A hearing check up should be part of your health routine. Waiting for some noticeable hearing loss can result in irreversible deafness.
In children, hearing check up appointments should be regularly carried out as the child develops. In adults, many will wait until some noticeable loss of hearing has occurred before visiting a local clinic or an ENT department at a local hospital.
However, many adults with hearing loss could just have an excessive build-up of fluid or wax in the canal. This is a condition that can easily be cleared up within minutes of visiting a clinic or doctor, where the patient’s mind can then easily be put to rest in the process.
A hearing test will determine what the right support a patient needs. A hearing check up in the very young should take place at regular intervals from when baby is just a few months old. Many states will run hearing screening programs specifically designed for a new born and an infant child.
The first few months and early years of any infant’s life are critical to development. If there are any problems in later life, it can be at this crucial time when things could go wrong.
That doesn’t mean that an infant who does not receive any form of regular hearing check ups will automatically have problems in later life. It is the regular appointments to test for hearing deficits that make sure we nurture the infant child – in much the same way as one would nurse a tiny plant or protect a sapling until it is strong enough to take root.
Children’s hearing tests are often part of an overall health assessment. An audiologist would look into the ear canal and check for a fully functioning hearing system. Usually sounds of a different pitch or tone will be played through an earpiece or headphone set and the changing volumes and levels of sound are measured against how well the child responded.
If you are concerned about a child’s hearing levels, they may require a hearing aid from a young age. Your audiologist would be able to recommend an appropriate hearing aid for your child. Even so, the vast majority of cases are simple conditions like an ear infection or ear wax.
It is not uncommon for teenagers to be exposed to loud noises and environments where there is a lot of potentially-damaging sounds. Parties, going out to see rock bands and similar can contribute to conditions that might affect the ear and trigger hearing loss.
Teenagers tend to have more wax build up in the ear canals than children or adults, so there is a good chance an issue is likely to be something temporary and treatable. But even so, a hearing check up is still the best option.
Hearing loss is something that would normally come to us all. It is part of a natural ageing process and although we can slow down the speed at which we lose the ability to hear, we cannot prevent it altogether.
Almost all Americans will have their teeth checked every six months and visit the opticians on an annual basis. So why do we not routinely get our hearing checked with the same level of diligence?
Eyes and teeth have a tendency to scream out that something is wrong.

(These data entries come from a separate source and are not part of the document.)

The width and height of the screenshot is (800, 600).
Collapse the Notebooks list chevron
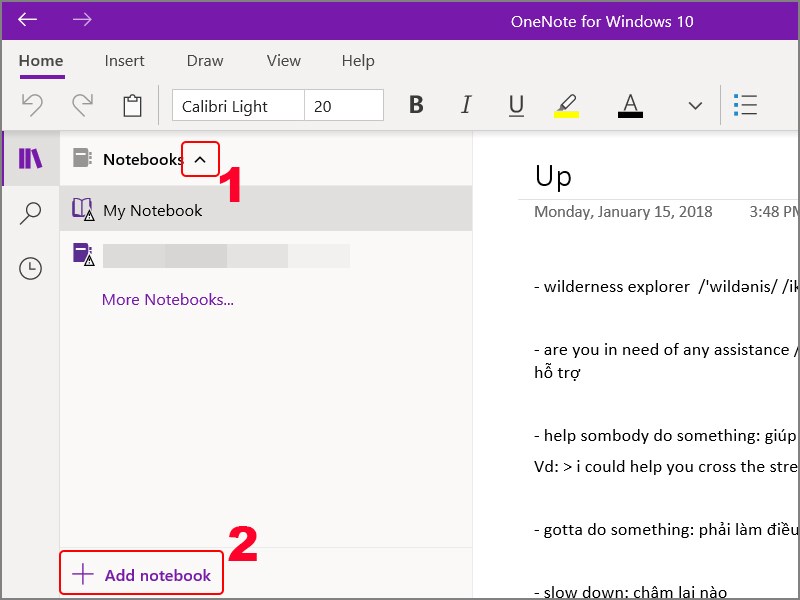200,159
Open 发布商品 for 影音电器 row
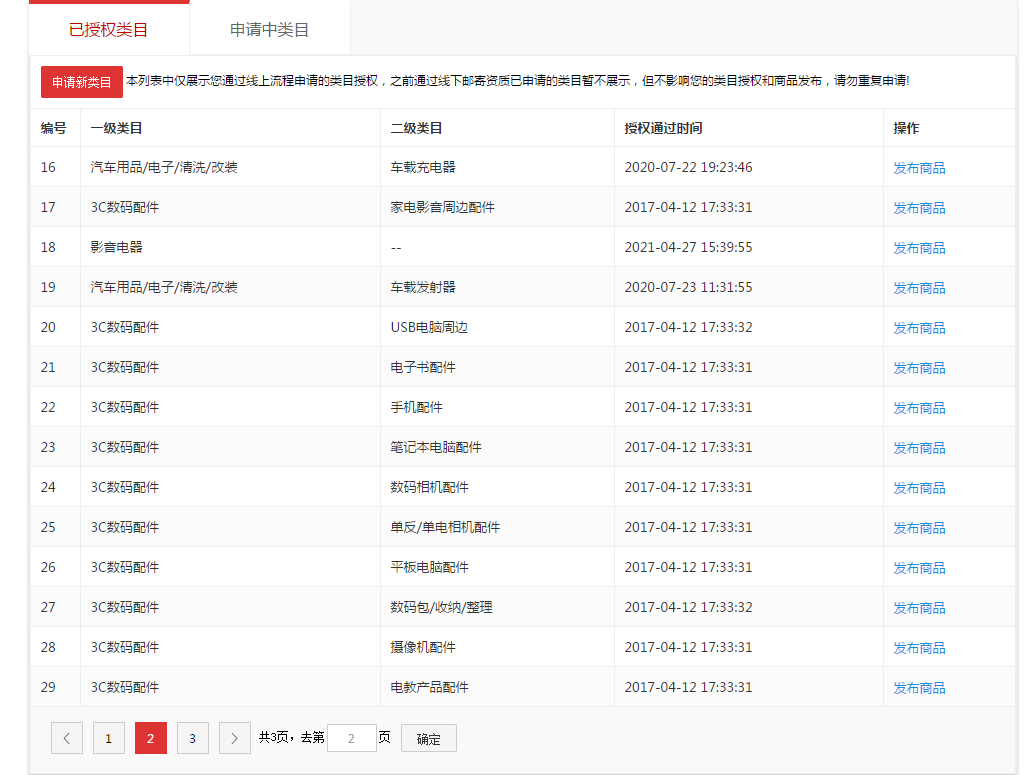The image size is (1025, 775). [x=918, y=247]
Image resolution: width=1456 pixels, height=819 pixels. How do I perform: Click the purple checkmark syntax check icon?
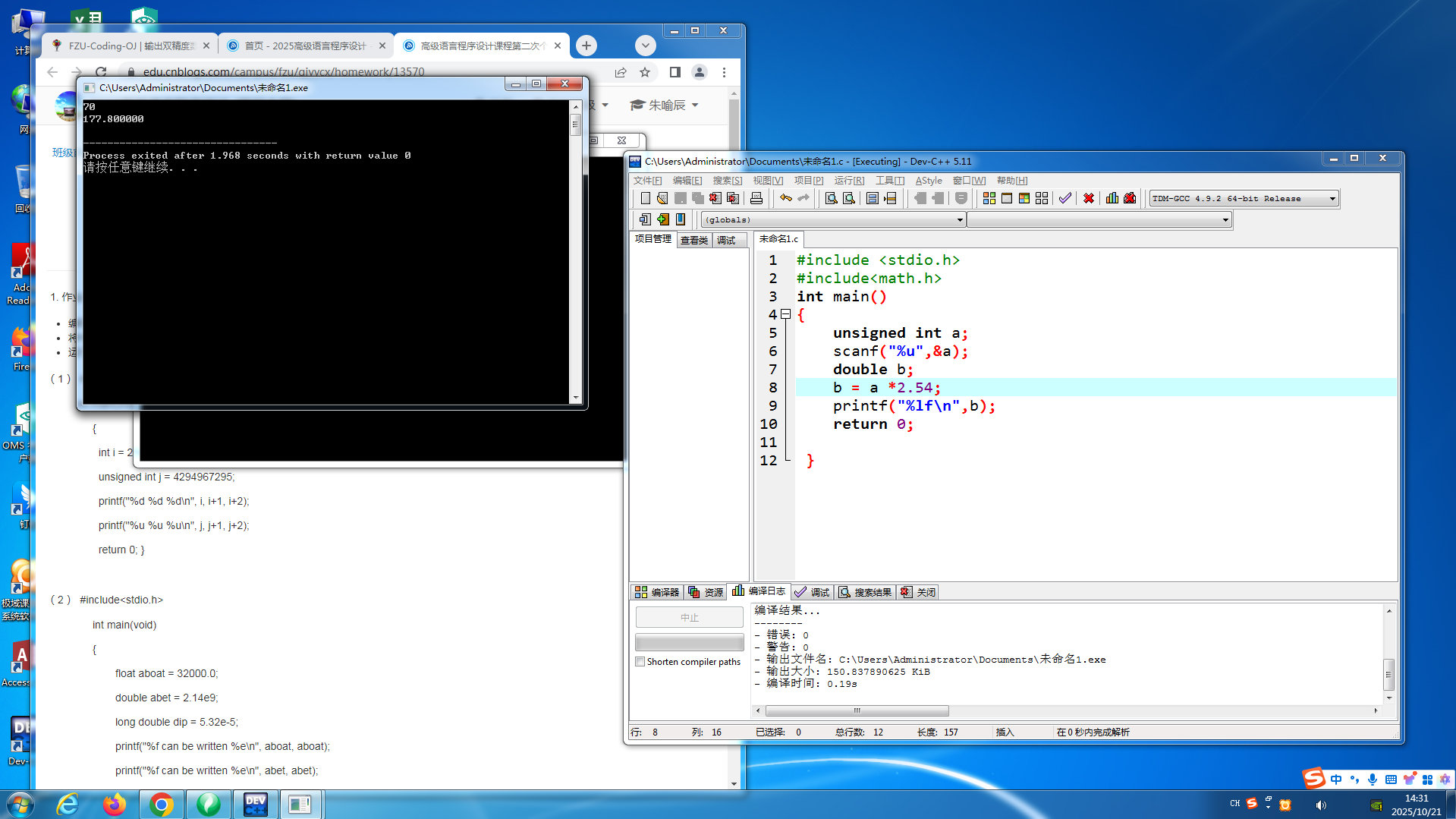[x=1065, y=198]
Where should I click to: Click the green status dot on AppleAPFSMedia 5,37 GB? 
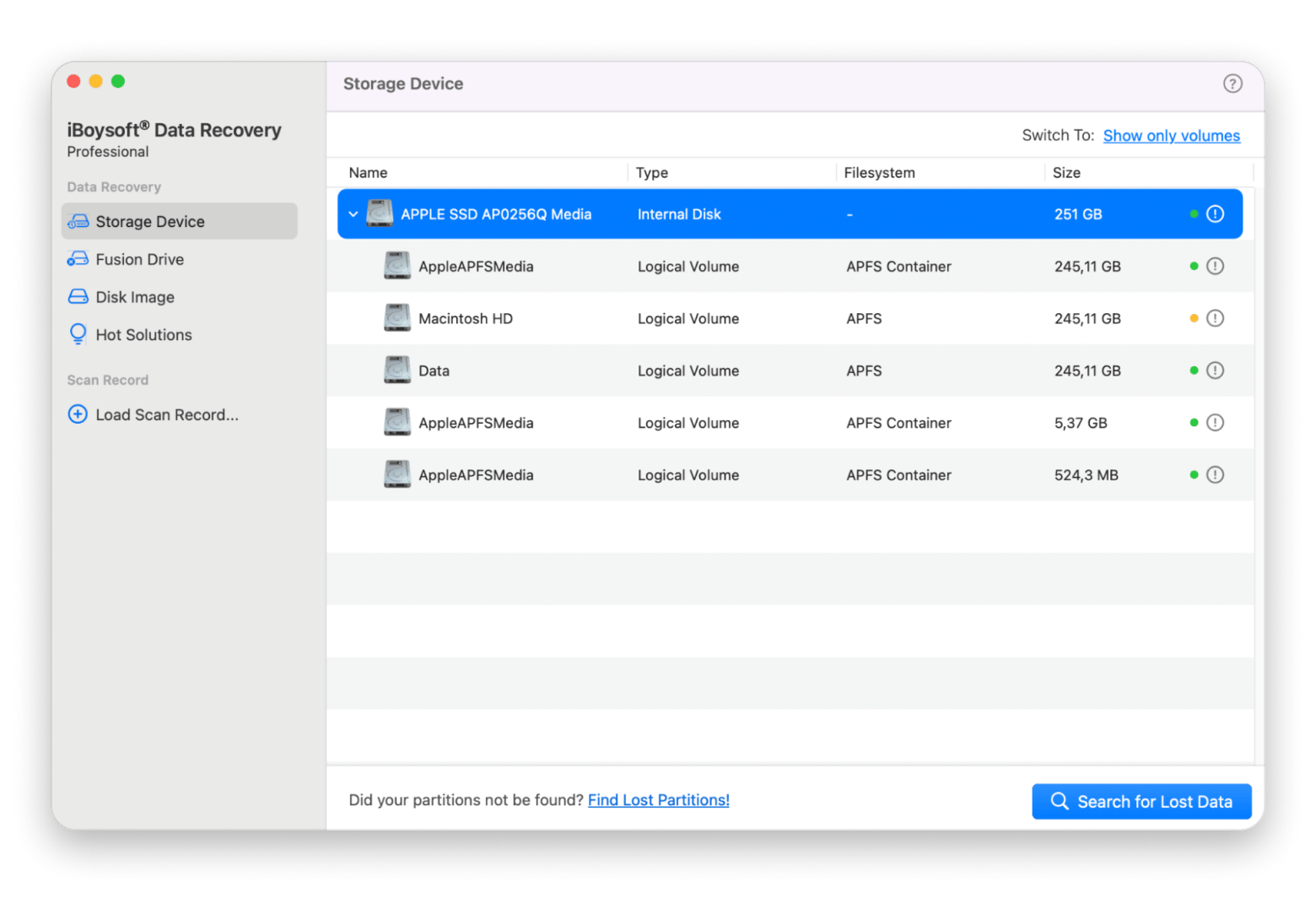[x=1194, y=422]
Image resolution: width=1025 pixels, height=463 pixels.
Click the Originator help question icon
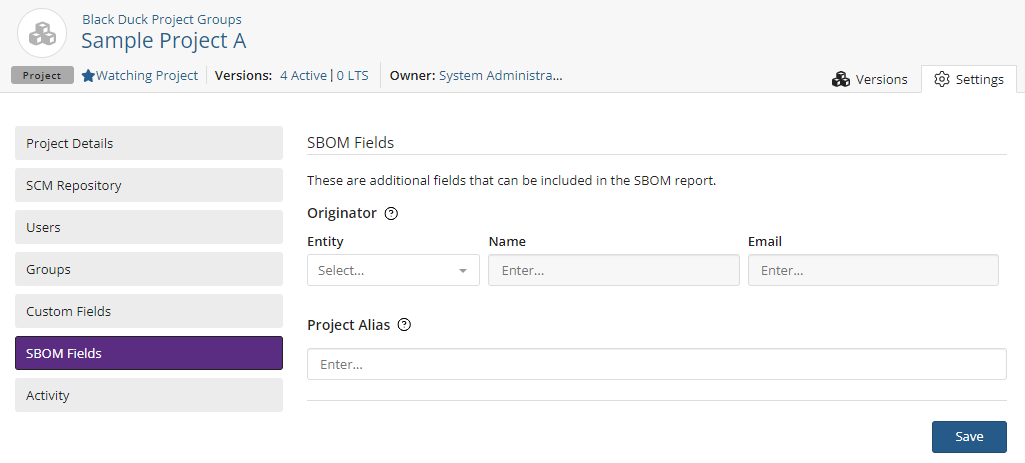click(x=392, y=213)
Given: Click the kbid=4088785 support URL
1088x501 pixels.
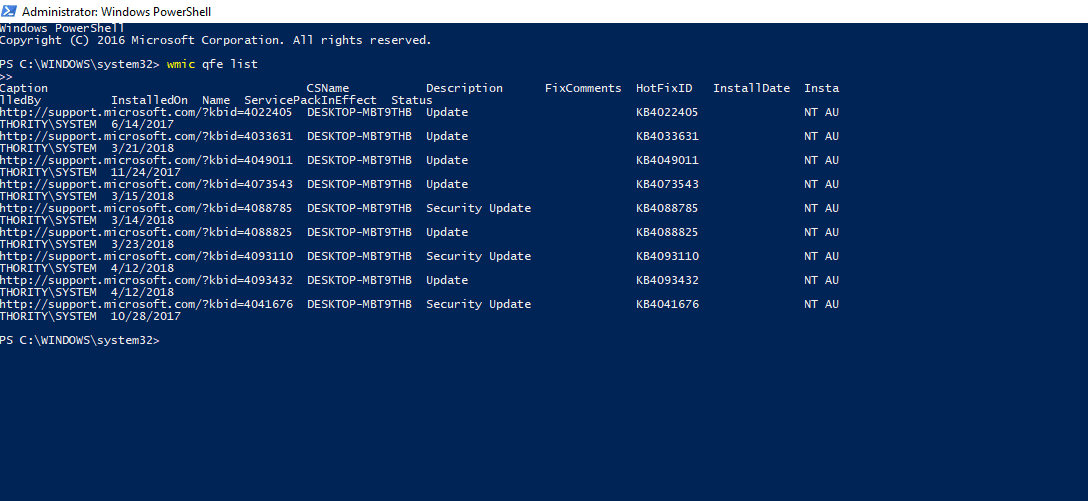Looking at the screenshot, I should pos(146,208).
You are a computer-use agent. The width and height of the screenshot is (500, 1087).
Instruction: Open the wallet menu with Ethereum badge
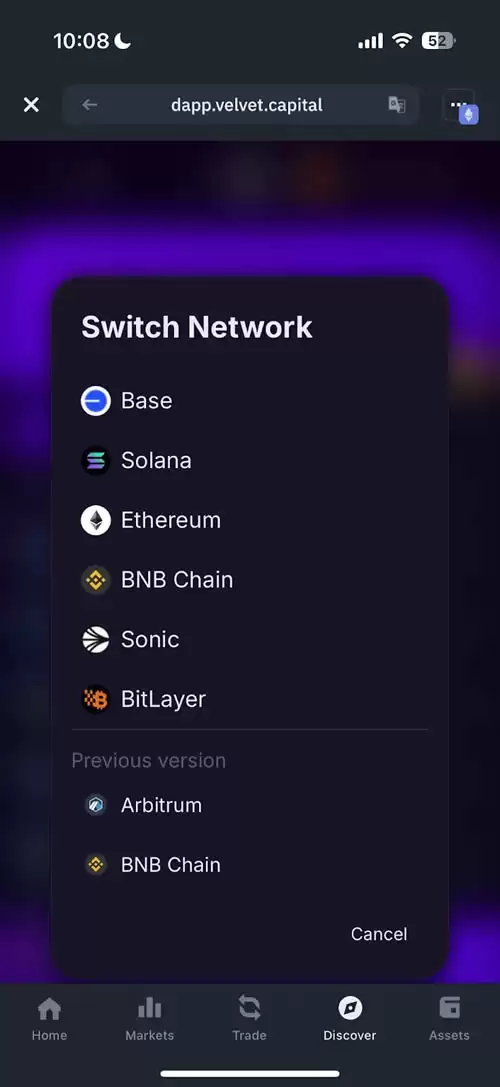[460, 106]
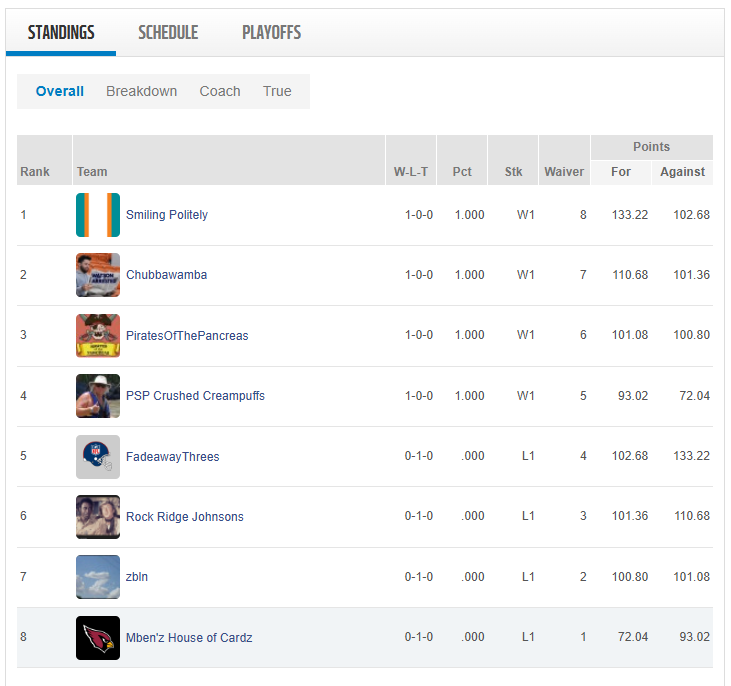Open the Playoffs tab

(x=271, y=33)
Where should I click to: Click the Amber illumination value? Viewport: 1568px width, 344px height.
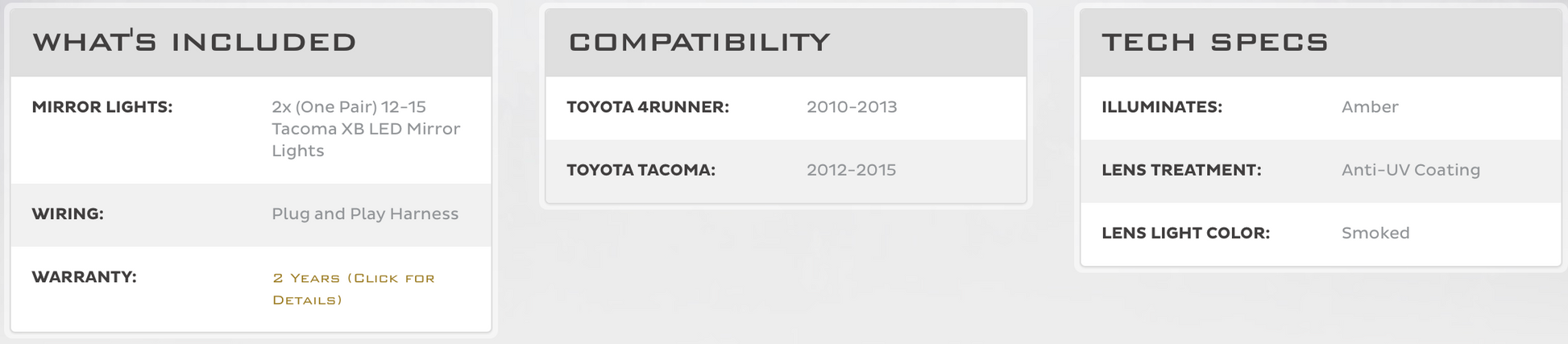[x=1370, y=107]
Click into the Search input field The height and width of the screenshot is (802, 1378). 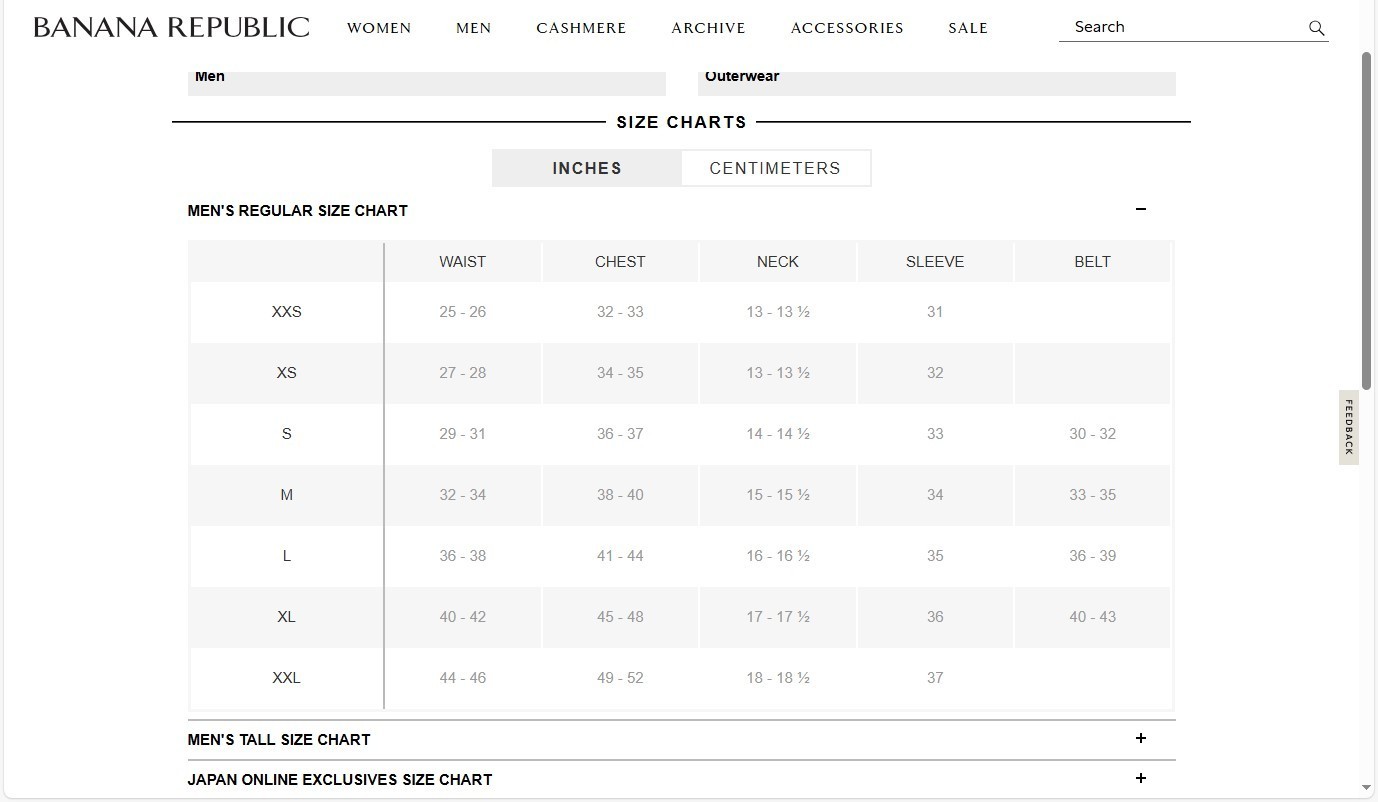[x=1180, y=27]
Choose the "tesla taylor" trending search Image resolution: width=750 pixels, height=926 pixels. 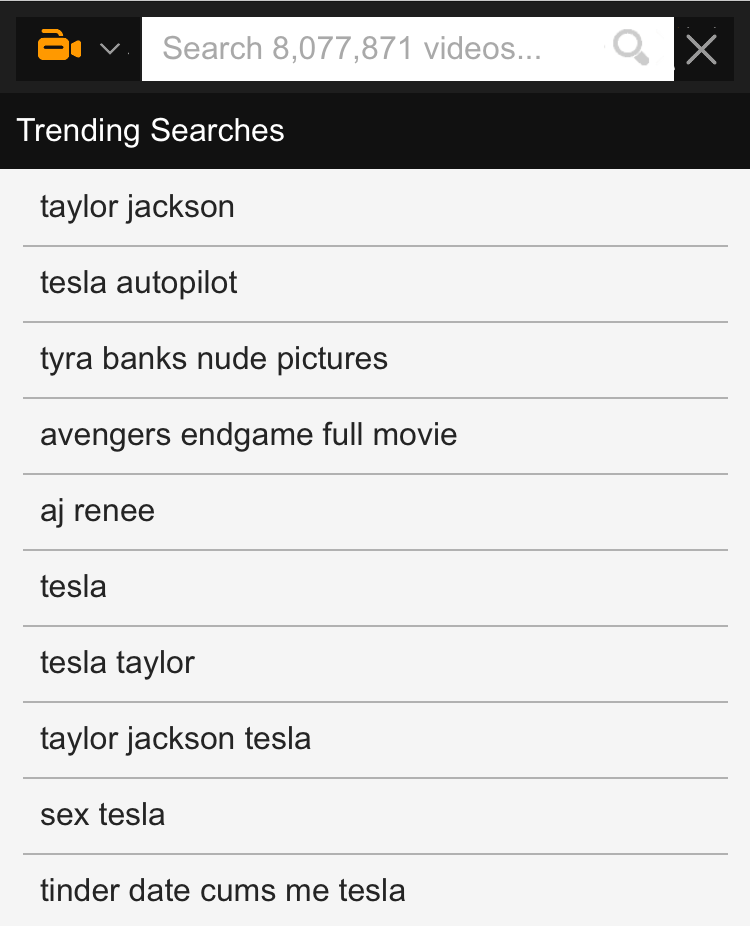click(117, 663)

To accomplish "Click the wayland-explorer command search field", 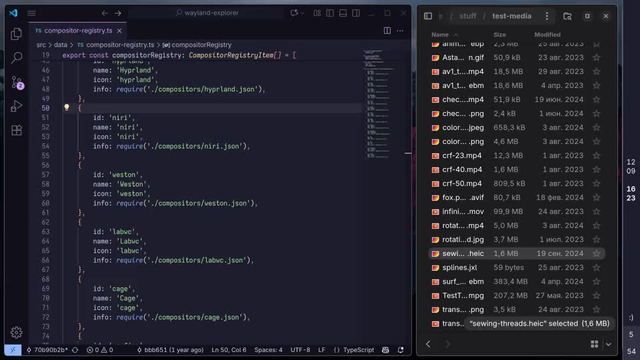I will coord(207,13).
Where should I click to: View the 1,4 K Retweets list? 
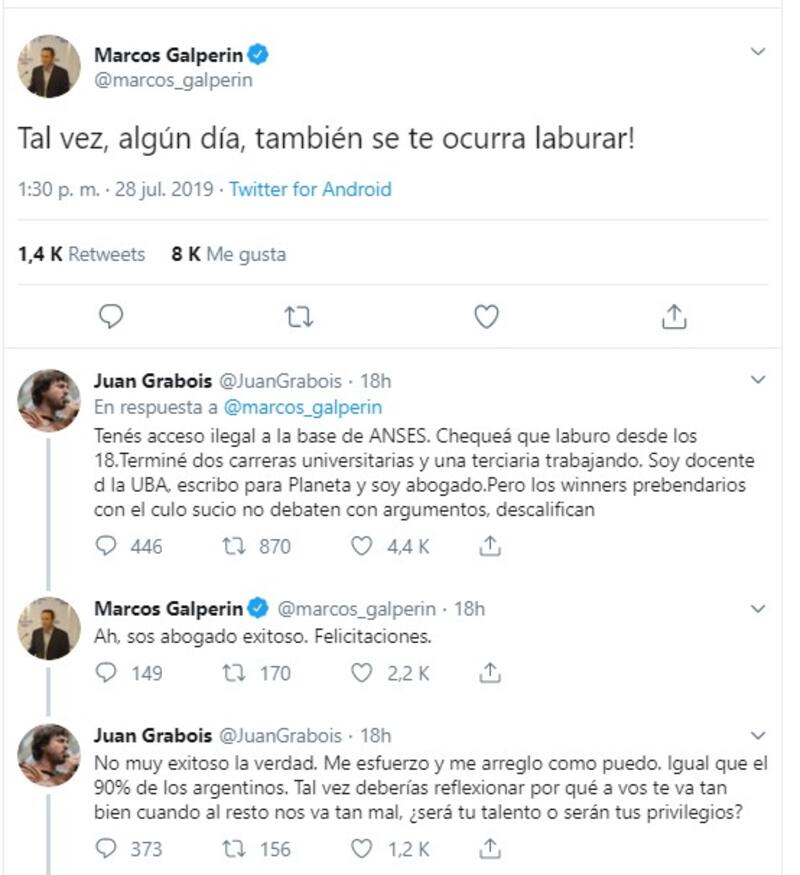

When we can no longer read our text messages on the phone, look at that distant road sign or see the television with the clarity we once did; and when you get a toothache, you quickly get to know all about it and alarm bells begin ringing!
However, ears and the performance of our hearing system fails to set off the sirens a sudden loss of sight or a pounding toothache usually would. Hearing loss is slow, gradual and often takes decades.
Older patients are most at risk from hearing loss as the condition is an ageing process. But all too many older patients will simply turn up the television set, cup a hand to their ears to hear another person speak or watch their lips.
What many elderly patients might not realise is that a hearing check up can help monitor ear health over time. And of course, it can check levels of hearing loss too. It can be surprising to learn just how much better you can hear when all that wax is gone!
A hearing check up also discovers further treatment advice for people with common conditions like tinnitus and rarer ailments like otosclerosis. So, if you are over 60 and have never had a hearing test before, then the time has come to book one in now. Also, if you:
- Have difficulty following conversations others are having and lose interest or concentration.
- Keep turning the television or radio up louder than other family members find it comfortable.
- You keep on mishearing or misunderstanding some words of a conversation – particularly in a room with plenty of background noise.
- It has been more than two years since the last hearing test.
It is time for a hearing check up if you meet these criteria.
I’ve had a Test and I Have Hearing Loss. What Happens Next?
Not all hearing loss issues are a part of the ageing process. You may be suffering from a medical condition, in which case you can go back to a doctor for more treatment and advice at the surgery. If not, the audiologist will advise a patient on the next steps to take. If your audiologist thinks it necessary, they will advise you to choose from a range of hearing aids.